Changsha Tianyi Space Science and Technology Research Institute Co. Ltd.
- Trade name: Spacety
- Native name: 长沙天仪空间科技研究院有限公司
- Type: Private
- Industry: Aerospace
- Founded: 2016; 10 years ago
- Headquarters: Changsha, China
- Area served: Worldwide
- Key people: Yang Feng (CEO and Founder)
- Website: www.spacety.com

= Spacety =

Chinese satellite technology company

Spacety, officially called Changsha Tianyi Space Science and Technology Research Institute Co. Ltd., is a Chinese satellite technology company established in 2016 with a focus on the development, manufacture, and operation of micro/nano-satellites for various applications including earth observation, scientific research, and communication.

==History==
Spacety was founded in 2016 with the ambition to democratize access to space by providing cost-effective satellite solutions.

As of November 2019, Spacety had 70 employees working in Changsha and Beijing, with nine missions and 15 satellites in orbit. By April 2020, Spacety has expanded its satellite constellation to 18 satellites.

On December 9, 2023, two of the company's satellites were placed in orbit by the Zhuque-2 rocket, marking the company's 18th mission and bringing the total number of satellites in orbit to 30.

==Technology and services==
Spacety specializes in the rapid development and deployment of micro and nano-satellites. These satellites support a wide range of applications, from high-resolution earth observation imaging to scientific experiments in space.

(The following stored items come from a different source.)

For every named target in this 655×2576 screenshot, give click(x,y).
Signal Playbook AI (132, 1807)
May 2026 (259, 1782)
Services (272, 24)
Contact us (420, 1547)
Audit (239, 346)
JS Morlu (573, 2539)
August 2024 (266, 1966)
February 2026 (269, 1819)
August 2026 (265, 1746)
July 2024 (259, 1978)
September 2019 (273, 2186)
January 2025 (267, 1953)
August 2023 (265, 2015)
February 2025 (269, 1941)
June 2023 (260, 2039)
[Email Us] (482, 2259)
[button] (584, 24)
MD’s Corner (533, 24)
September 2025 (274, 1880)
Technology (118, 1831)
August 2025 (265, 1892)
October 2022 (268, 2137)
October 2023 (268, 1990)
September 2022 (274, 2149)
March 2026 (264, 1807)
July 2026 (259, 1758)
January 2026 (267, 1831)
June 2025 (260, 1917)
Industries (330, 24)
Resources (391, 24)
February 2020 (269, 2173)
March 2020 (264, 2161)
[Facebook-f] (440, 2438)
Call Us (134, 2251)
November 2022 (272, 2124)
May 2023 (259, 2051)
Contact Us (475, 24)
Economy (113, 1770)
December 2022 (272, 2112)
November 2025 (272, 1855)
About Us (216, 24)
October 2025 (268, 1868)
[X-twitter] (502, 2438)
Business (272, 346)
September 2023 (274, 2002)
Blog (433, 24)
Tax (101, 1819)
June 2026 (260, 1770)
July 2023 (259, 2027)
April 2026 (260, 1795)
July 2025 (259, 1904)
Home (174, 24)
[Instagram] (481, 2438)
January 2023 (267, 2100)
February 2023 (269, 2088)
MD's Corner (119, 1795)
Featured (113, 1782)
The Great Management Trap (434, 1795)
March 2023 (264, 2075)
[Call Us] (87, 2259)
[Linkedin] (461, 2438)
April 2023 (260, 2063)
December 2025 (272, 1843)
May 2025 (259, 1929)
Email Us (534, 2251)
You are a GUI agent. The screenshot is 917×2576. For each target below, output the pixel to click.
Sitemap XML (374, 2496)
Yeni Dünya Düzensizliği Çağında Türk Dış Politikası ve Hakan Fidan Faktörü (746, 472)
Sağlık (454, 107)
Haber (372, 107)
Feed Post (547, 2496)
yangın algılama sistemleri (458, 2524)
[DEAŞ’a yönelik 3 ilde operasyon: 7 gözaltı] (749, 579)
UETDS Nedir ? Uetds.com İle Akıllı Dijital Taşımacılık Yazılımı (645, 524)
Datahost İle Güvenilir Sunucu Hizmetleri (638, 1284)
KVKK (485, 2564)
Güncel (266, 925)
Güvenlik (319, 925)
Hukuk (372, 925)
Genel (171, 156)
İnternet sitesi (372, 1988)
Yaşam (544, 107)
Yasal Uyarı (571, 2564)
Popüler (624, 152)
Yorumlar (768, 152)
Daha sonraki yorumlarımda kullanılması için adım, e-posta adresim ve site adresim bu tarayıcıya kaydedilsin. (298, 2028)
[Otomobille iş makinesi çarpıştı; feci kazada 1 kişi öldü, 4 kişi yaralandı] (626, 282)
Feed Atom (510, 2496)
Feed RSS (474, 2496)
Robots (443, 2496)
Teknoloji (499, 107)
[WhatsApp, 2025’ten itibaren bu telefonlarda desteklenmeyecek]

One of the company's flagship services is its satellite-as-a-service offering, which allows customers to access satellite data without the need for owning and operating their own satellites. This service is designed to lower the barrier to entry for organizations looking to utilize space data for their operations.

Spacety provides small satellite platforms with masses of 10, 20 to 50 kg, and 200 kg. By 2020, the company has received several rounds of venture capital funding totaling about $36 million. The company aims to provide fast and low-cost satellite services to entrepreneurs and startups worldwide, with a record time of four months and 21 days from signing a customer to launch.

==Satellite constellation==
Spacety is developing a Laser Communication Aviation Internet Constellation consisting of 288 satellites at an altitude of 1000 km, forming a high-angle low Earth orbit constellation with 12 orbital planes, each containing 24 satellites. This constellation aims to achieve 100% global coverage, offering broadband access for flights at any location.

Spacety is also involved in the Gamma Ray Integrated Detectors (GRID) project, an astrophysics constellation of 24 satellites developed in cooperation with the Tsinghua Centre for Astrophysics (THCA). The main scientific objective of GRID is to identify and locate the electromagnetic counterparts of gravitational wave bursts detected by LIGO.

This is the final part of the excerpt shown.